Screenshot grounding data =
%%
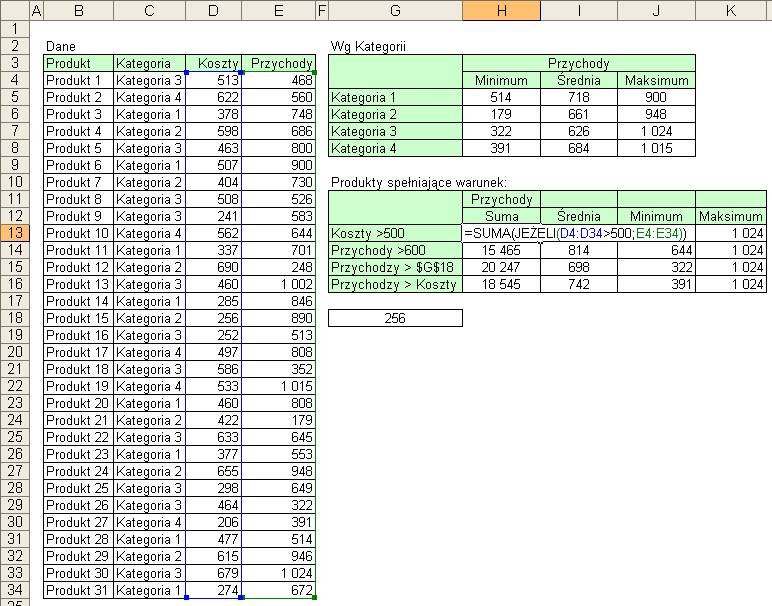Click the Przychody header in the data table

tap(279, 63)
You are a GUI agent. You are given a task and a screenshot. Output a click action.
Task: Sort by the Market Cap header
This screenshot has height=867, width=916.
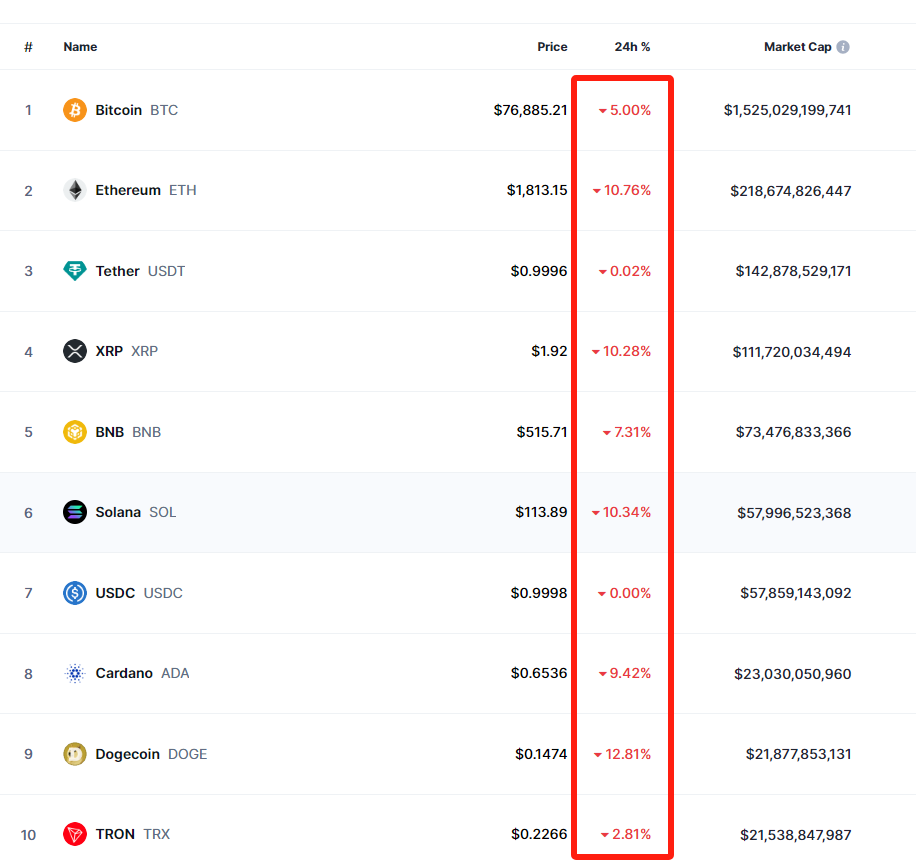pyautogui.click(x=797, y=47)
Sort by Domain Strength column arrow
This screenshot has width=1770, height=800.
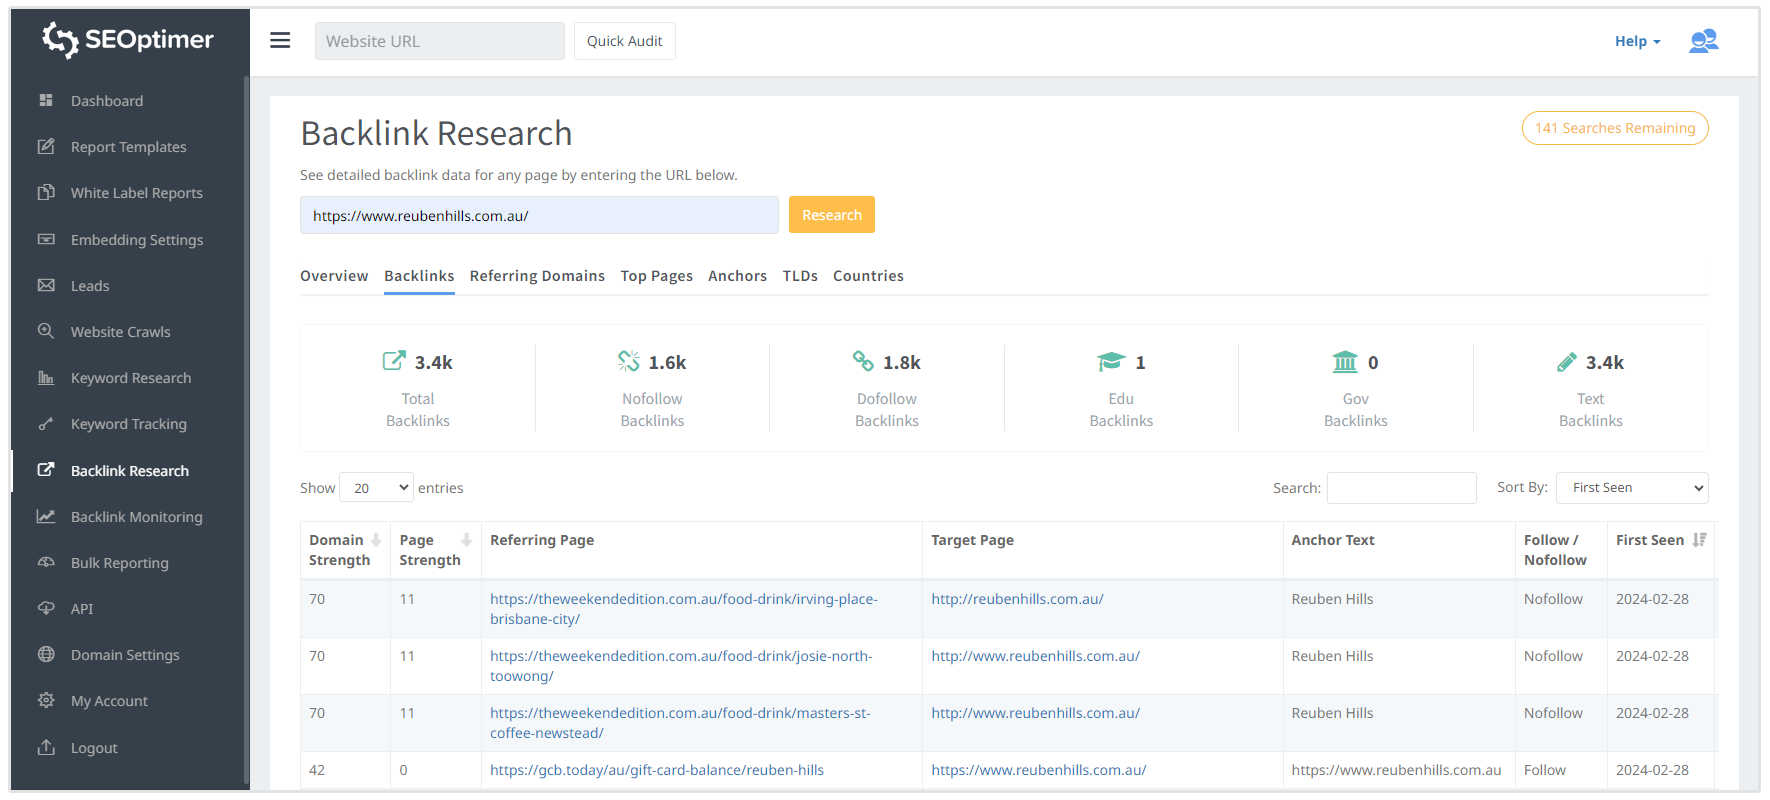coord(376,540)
%%
Work order = In the data above, find the line containing "You are a GUI", then output it and every later line exactly, without the pictures.

Expected answer =
You are a GUI agent. You are given a task and a screenshot. Output a click action.
Task: Sort by the Market Cap header
This screenshot has height=867, width=916.
pyautogui.click(x=797, y=47)
Sort by Domain Strength column arrow
This screenshot has width=1770, height=800.
coord(376,540)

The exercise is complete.